Speaking on similar issues but from the regulatory disclosure point of view was Elisabeth DeMarco, a partner from the multinational law firm Macleod Dixon. DeMarco noticed a clear trend that Canadian investors are increasingly concerned with climate change issues. Just a few years ago, shareholder resolutions on climate change were very rare. But in 2009, 10% of Canadian shareholder resolutions were related to climate change, and support for those resolutions can be up to 80%. Most were requesting further disclosure on what management is doing about climate change, what the risks are, and how management is handling it. This is an indicator that the so-called ‘reasonable investor’ of today view climate change matters as material. (For more on this topic, see Investors Increasingly Concerned With Climate Change Risks.)

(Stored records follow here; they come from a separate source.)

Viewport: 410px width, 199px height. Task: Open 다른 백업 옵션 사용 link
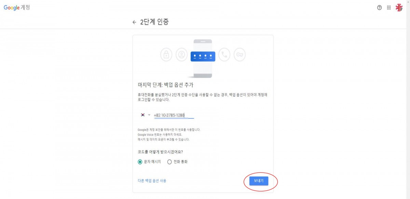point(152,181)
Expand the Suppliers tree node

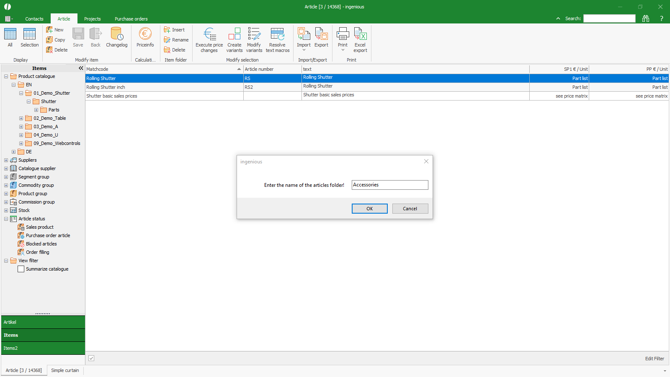[6, 160]
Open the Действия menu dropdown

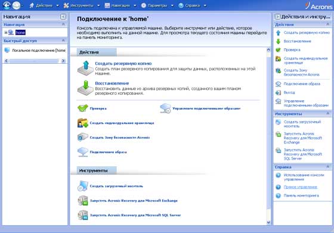(44, 5)

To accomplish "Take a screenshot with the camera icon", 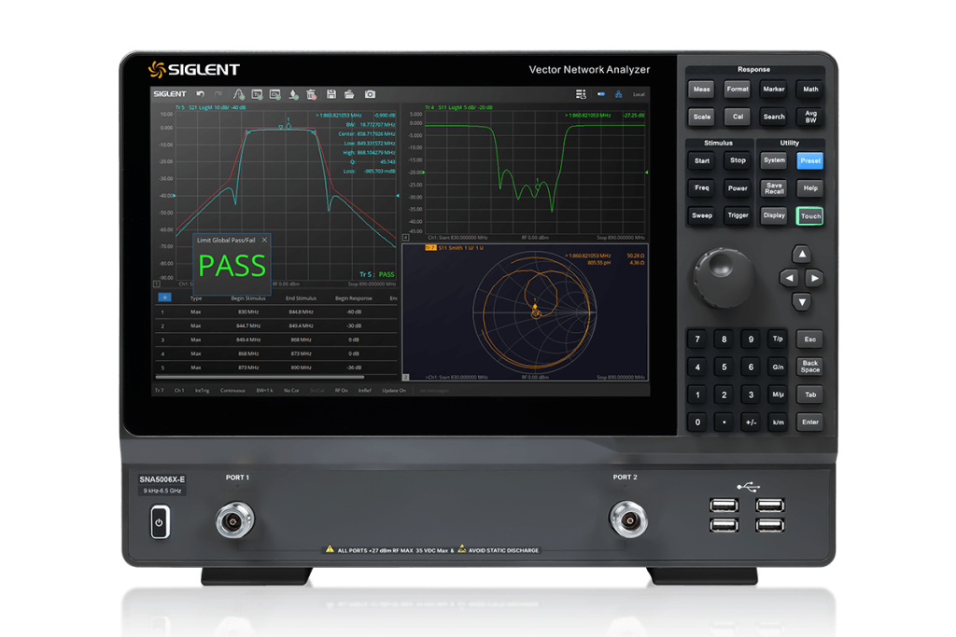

DeMarco anticipates that by the end of 2010, the Ontario Securities Commission will release further guidance on disclosure by public companies related to climate change matters. The OSC is currently working with a panel on addressing these deficiencies.

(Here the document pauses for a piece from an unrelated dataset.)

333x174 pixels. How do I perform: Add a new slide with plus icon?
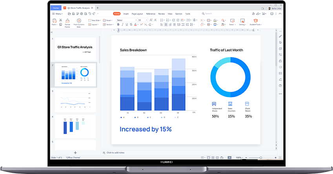[x=75, y=152]
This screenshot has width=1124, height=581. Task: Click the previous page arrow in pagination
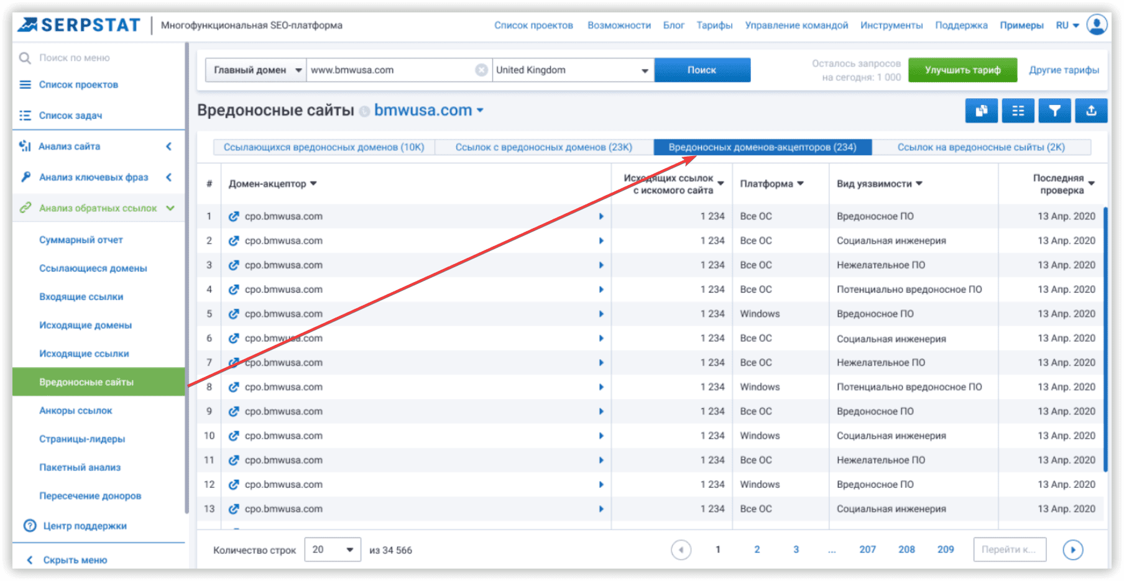point(681,550)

Michael Krzus, a partner at Grant Thornton in New York, reinforced these views from an accountant’s point of view. While more and more companies issue corporate social responsibility reports, Krzus argued that CSR information has become so important that it should be integrated into the traditional company report.

Krzus who co-authored the book One Report: Integrated Reporting for a Sustainable Strategy (Amazon.ca) with Harvard professor Robert Eccles advocates an integrated reporting format that can provide greater context for performance data and clarify how sustainability fits into operations of a business. European companies such as BASF and Phillips use the integrated reporting format. In Canada, Vancity, BC Hydro, and CIBC use integrated reporting and are seen as leaders in this regard.

Canadian businesses should take note of this common thread. How your business deals with sustainability issues affect more than the future of the environment. It also affects how your bank looks at you, how your institutional investors look at you, and how your shareholders look at you. Increasingly they want to invest in sustainability leaders because those will likely be the profitability leaders.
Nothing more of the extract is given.